北大は2台の脳磁計を所有している稀有な研究機関だという。具体的には、Elekta Neuromag製の101ch脳磁計(カスタマイズ機)を所有し、北大病院が同じメーカーの306ch脳磁計「Vector View」を所有しているとのことで、それらの脳磁計は、脳から自然に発生する磁場を高感度の磁力計で計測して脳の活動を可視化し、1/1000~1/100秒の脳活動も記録可能だという。
今回の研究では、500m離れて設置されたその2台の脳磁計が光ファイバー通信で接続され、仮想対面している2人がコミュニケーションしている際に脳活動を同時に計測できるよう機能が追加されることとなった。
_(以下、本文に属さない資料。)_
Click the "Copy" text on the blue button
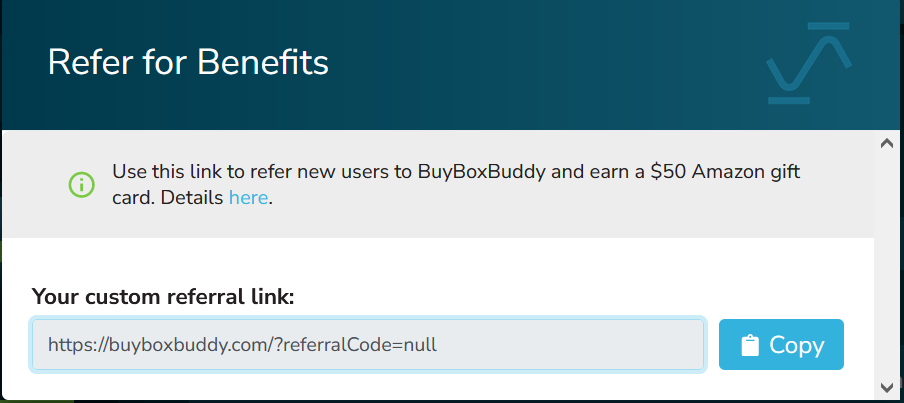This screenshot has width=904, height=403. tap(797, 345)
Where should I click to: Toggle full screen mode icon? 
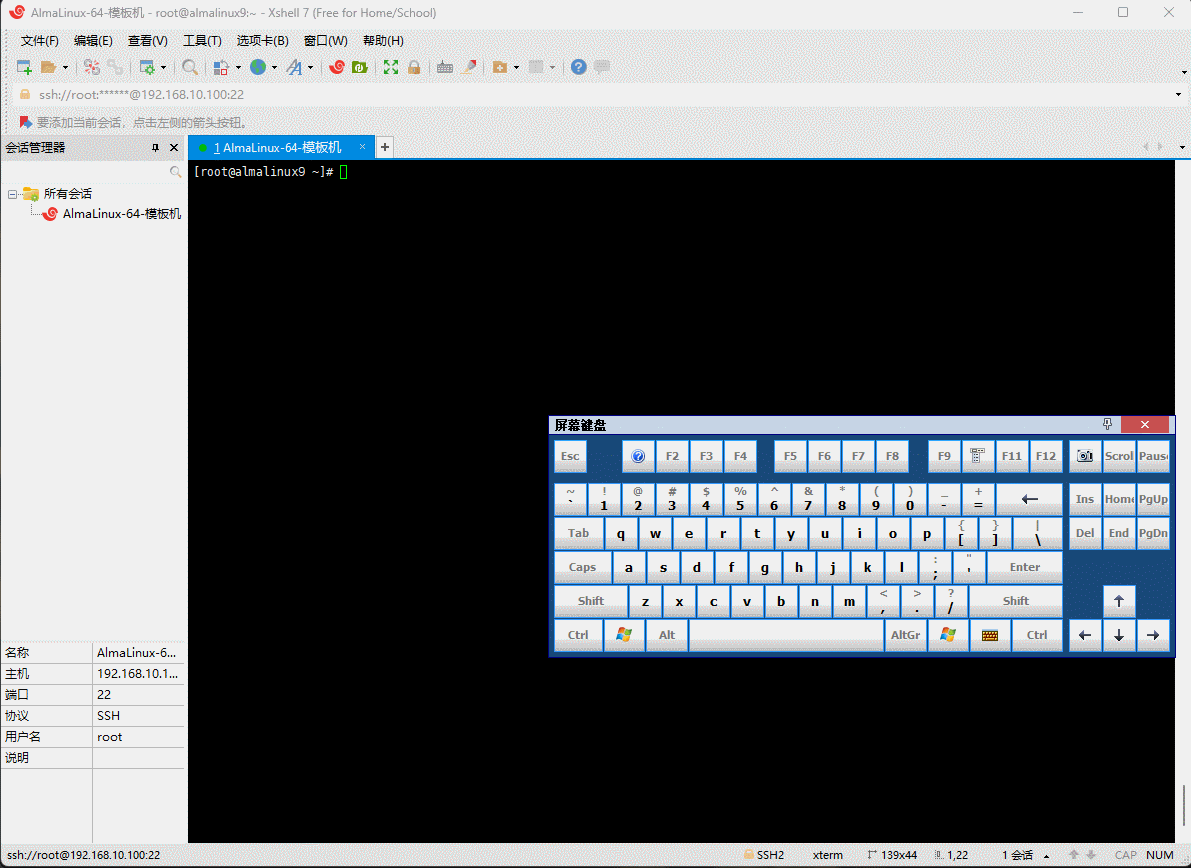pos(391,67)
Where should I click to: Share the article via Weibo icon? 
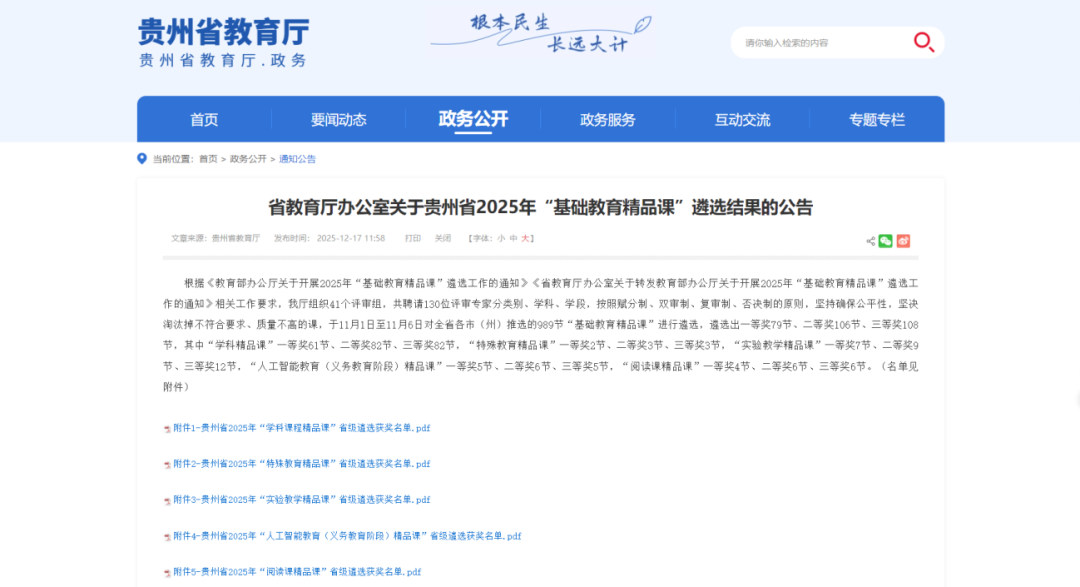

視線やまばたきも重要なコミュニケーション手段であることから、双方の視線が合致するハーフミラーシステムや、音声と画像の伝送時間を合わせるシステムを用意。音声は5ミリ秒以下、画像は100ミリ秒以下で相手に伝送され、脳磁計に座った2名がまったく違和感なく対面・対話を行えるという。また、アバター化して対面・対話する機能も備えられているとのことで、すでに自然なコミュニケーション状態で2人が対話しているときの脳機能が計測できることも確認済みだという。
なお、新型コロナの流行によって、オンラインコミュニケーションが一般化したが、これが対面コミュニケーションとどう違うのかはいまだに良く分かっていない。そのため、研究チームでは今回新たに追加した機器などを活用することで、顔や表情を自在に変更できるオンラインコミュニケーションが今後どうあるべきかの指針が得られるとともに、自閉スペクトラム症などのコミュニケーション障害の評価・支援ツールとなっていくことが期待されるとしている。